Otras características adicionales, como por ejemplo el micrófono, no son imprescindibles, pues el niño no va a recibir ninguna llamada, ni va a tener que hablar con nadie.

También hay que tener en cuenta el presupuesto. Por suerte, la mayoría de los modelos especiales para niños tienen muy buen precio. Por 20€ o menos se pueden encontrar muy buenos aparatos. Siempre existe la opción de unos cascos más caros, pero no es necesario gastarse demasiado, ya que lo van a utilizar ocasionalmente.

Sea cual sea el auricular que compres, recuerda que el tiempo máximo de uso debe limitarse a dos horas al día.

Peligros del uso de auriculares

Comparados con los cascos de los de DJs y los altavoces de alta fidelidad, los auriculares de botón parecen inofensivos. Pero lo que verdaderamente importa es si el sonido hace que el tímpano vibre, ya que puede llegar a romperlo.

De hecho, la mayoría de los auriculares pueden producir un sonido que está muy por encima de los límites de seguridad aceptados.

Los auriculares no suenan a un volumen tan fuerte como los altavoces, incluso cuando el nivel sonoro en el tímpano es el mismo. Esto es debido a que el cerebro se engaña al pensar que el sonido del altavoz es exterior, y el del auricular interior.

A diferencia de los altavoces, con los auriculares los niños pueden estar escuchando un volumen muy alto sin que nadie se de cuenta. Esto es un peligro, porque pueden exponer sus oídos a un sonido excesivo sin que ni ellos mismos se den cuenta.

Por ejemplo, un iPod Nano en un volumen máximo, usando los auriculares estándar, produce un nivel de sonido de 96 dB con una música popular, una cifra mucho más alta de la que se permite en el lugar de trabajo.
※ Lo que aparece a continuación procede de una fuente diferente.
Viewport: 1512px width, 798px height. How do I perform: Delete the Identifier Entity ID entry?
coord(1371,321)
Entonces ¿hay que limitar el uso de auriculares para niños? La pérdida de audición inducida por ruido se puede producir por dos tipos de ruido:

  • Repentino, como el ruido de las armas de fuego y fuegos artificiales.
  • Exposición continua a ruidos fuertes, que pueden dañar los oídos con el tiempo. Un ruido fuerte continuo puede ser los vehículos recreativos motorizados, eventos deportivos extremos, herramientas eléctricas y la música amplificada.

Aunque el límite de volumen máximo se puede ajustar en muchos auriculares y reproductores de MP3, puede que el niño desactive esa función.
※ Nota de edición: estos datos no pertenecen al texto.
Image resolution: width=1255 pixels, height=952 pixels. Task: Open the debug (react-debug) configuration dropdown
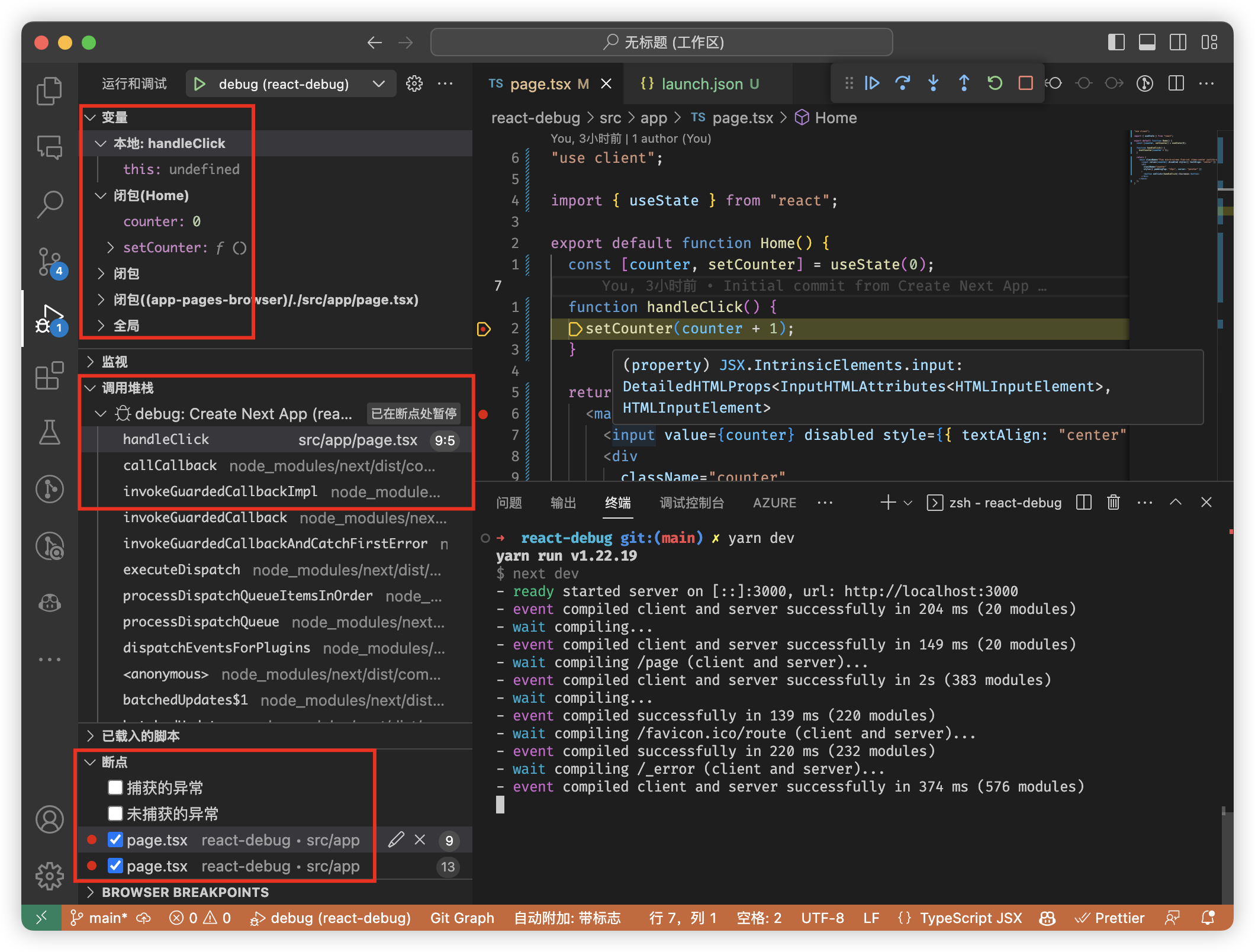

Escuchar música con auriculares a un 60% de su volumen durante una hora, es seguro si es en un momento puntual, pero la exposición al ruido continuado, así como su duración, puede conducir a un inicio de la pérdida auditiva.

De ahí la preocupación del uso de auriculares en niños, puesto que se utilizan con frecuencia y el sonido va directamente al oído. Pero elegir un auricular adecuado, con las características que hemos mencionado anteriormente, pueden evitar estos daños de audición.

Enseñar a los niños a cuidar sus auriculares

Que los niños tengan sus propios accesorios puede ser una buena manera de enseñarlos a cuidar sus cosas. Esto les hace más responsables y aprenden a ver las consecuencias de una mala utilización.

Si han dejado el aparato en un sitio que no es el suyo, y alguien se sienta encima y lo rompe, les puede servir como lección para la vez siguiente, y para cuidar de todas sus cosas.

Para enseñar a los niños a cuidar de sus cosas, lo más importante es el ejemplo que les demos. Si nos ven cuidar las cosas a nosotros, a ellos les saldrá sólo.

Lo mejor es tener un lugar destinado a poner los auriculares, para que siempre sepan donde colocarlos y donde encontrarlos la próxima vez que los quieran utilizar. También hay que mantenerlos limpios.

Se pueden limpiar pasándoles un trapo seco, y si tienen mucha suciedad, se puede humedecer con un limpiador multiusos no agresivo para que no se vaya el color ni dañe el material.